Mac Pro 5,1 Hard Drive Upgrade

It is 8 years old, but my 2010 Mac Pro is still kicking some serious tail in terms of speed and power. Perhaps not in quite the same speed and style as some of the newer, more fancy systems out there… but it is a formidable beast for audio work nonetheless. It has been upgraded with a pair of 6 core, 3.33ghz CPUs & 64Gb of ram but to push it even further it is time for a Mac Pro 5,1 Hard Drive Upgrade. It really is a blissful system to use.

For several years people (including myself) placed extremely speedy M.2 style Samsung XP951 and SM951 SSDs into their systems via means of PCIe to M.2 adaptor cards. They were expensive when readily available, but since production stopped the prices have become astronomical compared to other SSD solutions… and I didn’t actually think it was that crash hot anyway! The reality that overshadowed the fancy looking screenshots of disk speed tests with tantalising figures is that these old Mac Pros are encased in USB2 and Sata II connectivity. Unless you have the capacity to move everything to M.2 drives, those old 2010 bottle necks will still loom over everything you do. Not that it is a deal breaker, but it means there is a strong likelihood that your M.2 drive will only ever run at 60% or 70% efficiency.

Running an SSD for your OS is a given in 2018, but beyond that I have come to understand that one of the biggest time consumers in a DAW is the pooling of audio files from multiple sources. I have a separate sample drive that contains extensive sample libraries from Vienna Sound Libraries and Native Instruments, as well as a large collection of impulse responses. Another drive contains over 400Gb of sound effects that are neatly sorted thanks to Soundly. And two more drives host my Pro Tools sessions. Load times and the snappiness of Pro Tools can be seriously affected by all these drives, depending on their speed.

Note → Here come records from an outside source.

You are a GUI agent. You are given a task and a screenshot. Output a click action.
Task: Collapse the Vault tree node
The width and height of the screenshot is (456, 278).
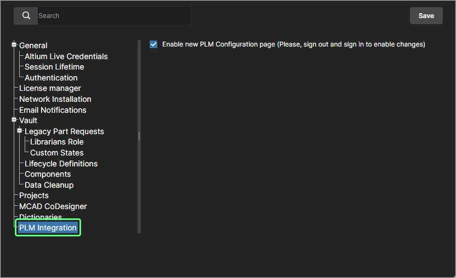tap(14, 120)
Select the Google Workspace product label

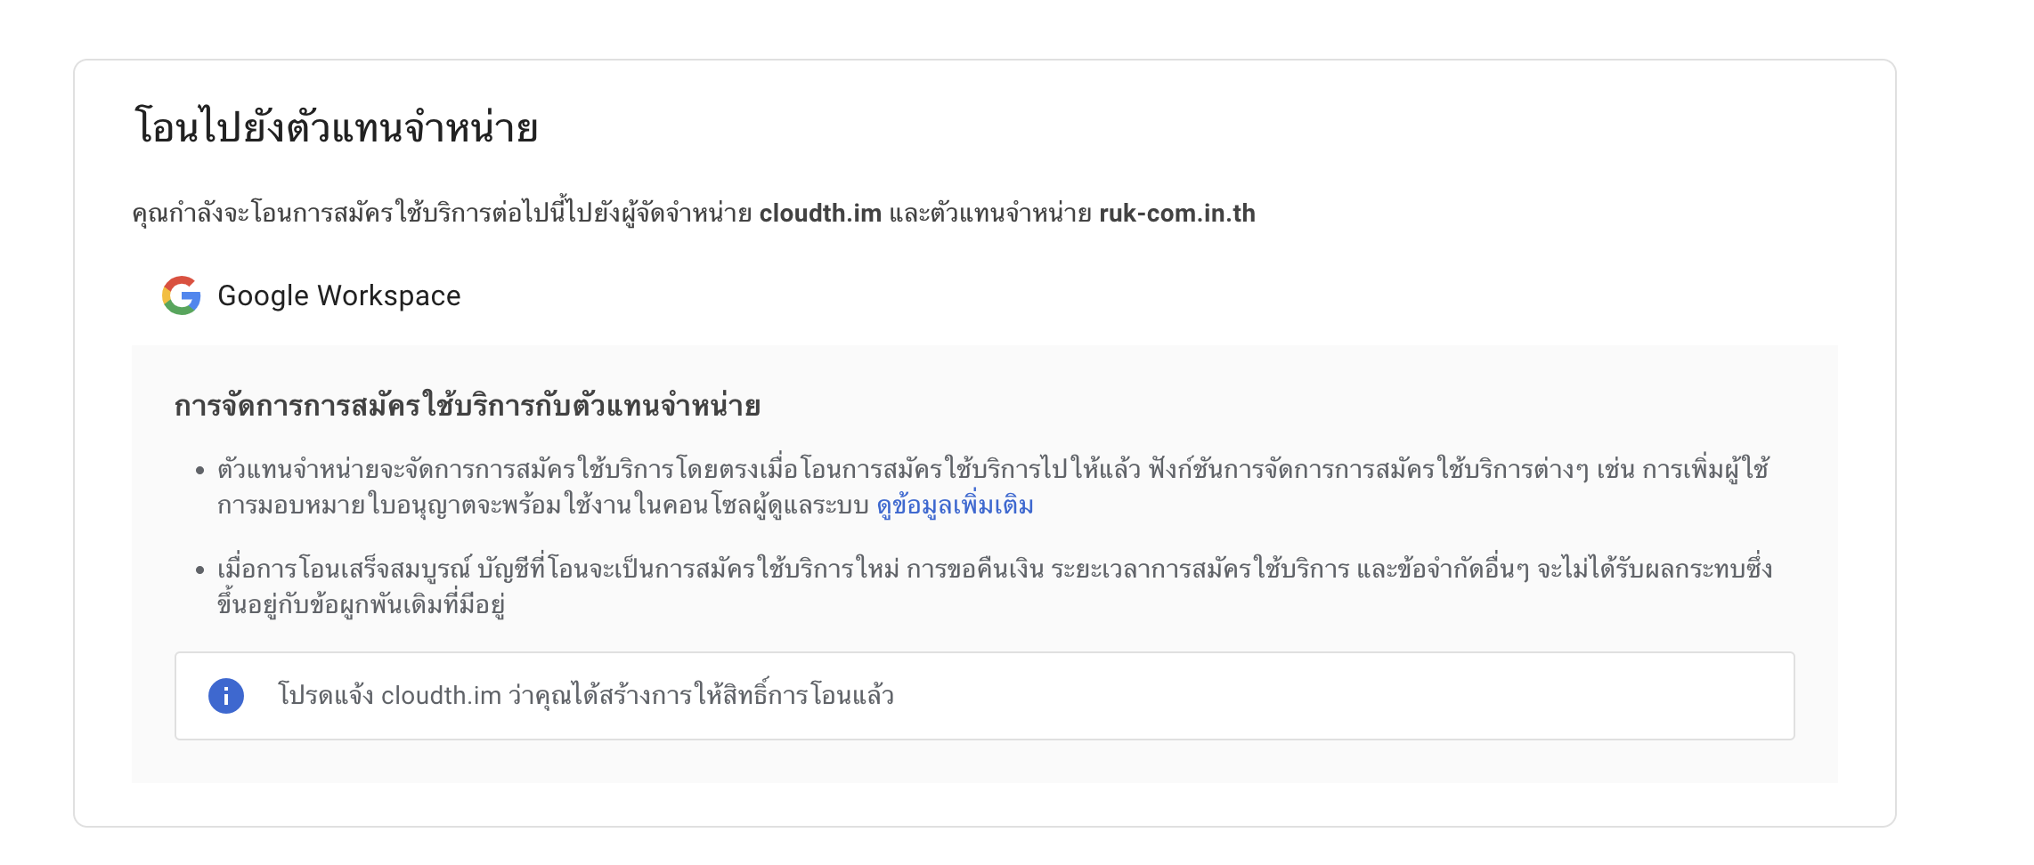339,295
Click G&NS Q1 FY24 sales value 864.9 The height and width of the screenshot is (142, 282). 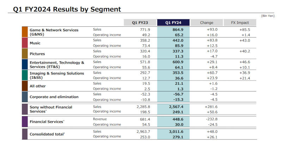click(x=177, y=30)
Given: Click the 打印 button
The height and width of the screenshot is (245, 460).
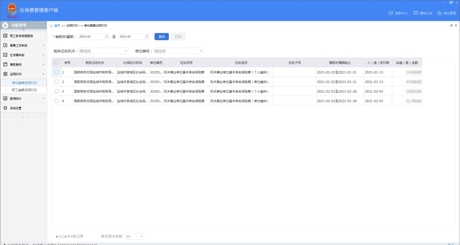Looking at the screenshot, I should [178, 37].
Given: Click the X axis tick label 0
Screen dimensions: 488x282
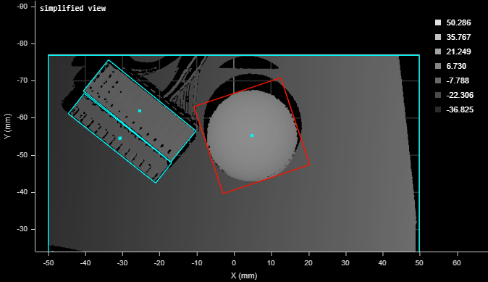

In search of a solution I considered many options. eSata cards. USB3 cards. A full deck of SSD Sata drives. PCIe products like those by Sonnet. With the goal of avoiding the internal Sata II connectivity of the hard drive bays in the Mac Pro, and with only one PCIe slot spare thanks to a graphics card, HDX card and Blackmagic video card taking up the other three slots, the only real solution I can to was the Addonics Quad mSata PCIe SSD card. …and boy is it a beauty!

The Quad mSata PCIe SSD card is cheap, and features four mSata slots. While not as fast as newer M.2 solutions, it will allow all four slots to run at PCIe 2.0 speeds which means SATA III for everything… and! mSata SSDs are small and cheap. Cheaper than a standard SATA III SSD for the most part. I have installed a pair of 500Gb mSata SSDs for sessions, a 1Tb SSD for the operating system and a further 1Tb SSD is on it’s way for samples and sound effects. These little SSDs are recognised instantly by OSX and will happily run as the boot drive for the system. You can even raid them if you want faster speeds! The only downside is that they appear as external drives within OSX, rather than internal.

As a comparison for speed:
5400RPM HDD = 67.2MB/s Write & 76.0MB/s Read
7200RPM HDD = 93.4MB/s Write & 98.6MB/s Read
EVO 960 mSata = 478.8MB/s Write & 518.8MB/s Read

It isn’t exactly a modern M.2 based system, but OSX is booting faster, Pro Tools loads sessions much, much quicker and everything feels far snappier. If you are chasing an SSD solution for your old Mac Pro, I would definitely recommend the Quad mSata PCIe SSD card and a bunch of mSata SSDs!